_Material for this task:_
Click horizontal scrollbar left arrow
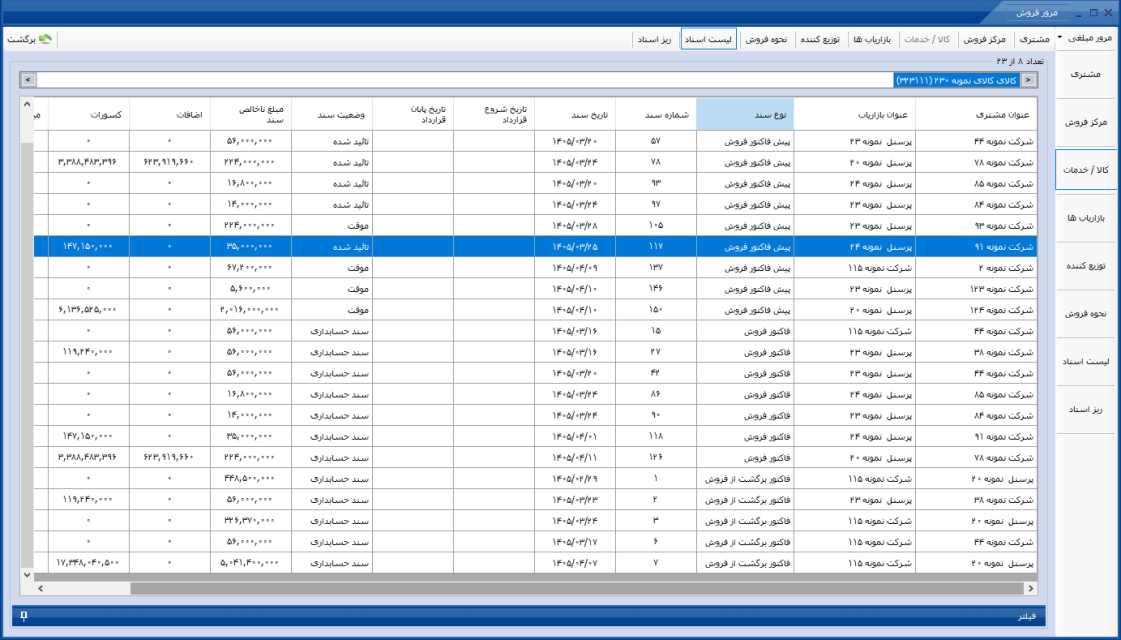(41, 589)
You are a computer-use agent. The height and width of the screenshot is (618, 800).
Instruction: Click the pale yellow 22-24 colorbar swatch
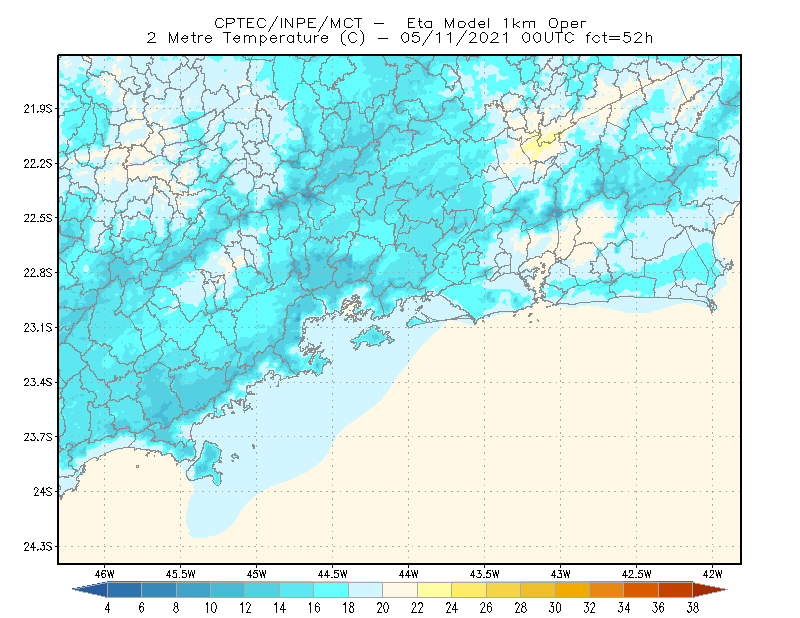[x=434, y=590]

_Aim of the exercise:_
Reproduce the two entries above word for word, leaving out the pictures.

_Reply to the exercise:_
Click horizontal scrollbar left arrow
(41, 589)
You are a computer-use agent. The height and width of the screenshot is (618, 800).
Instruction: Click the pale yellow 22-24 colorbar swatch
[x=434, y=590]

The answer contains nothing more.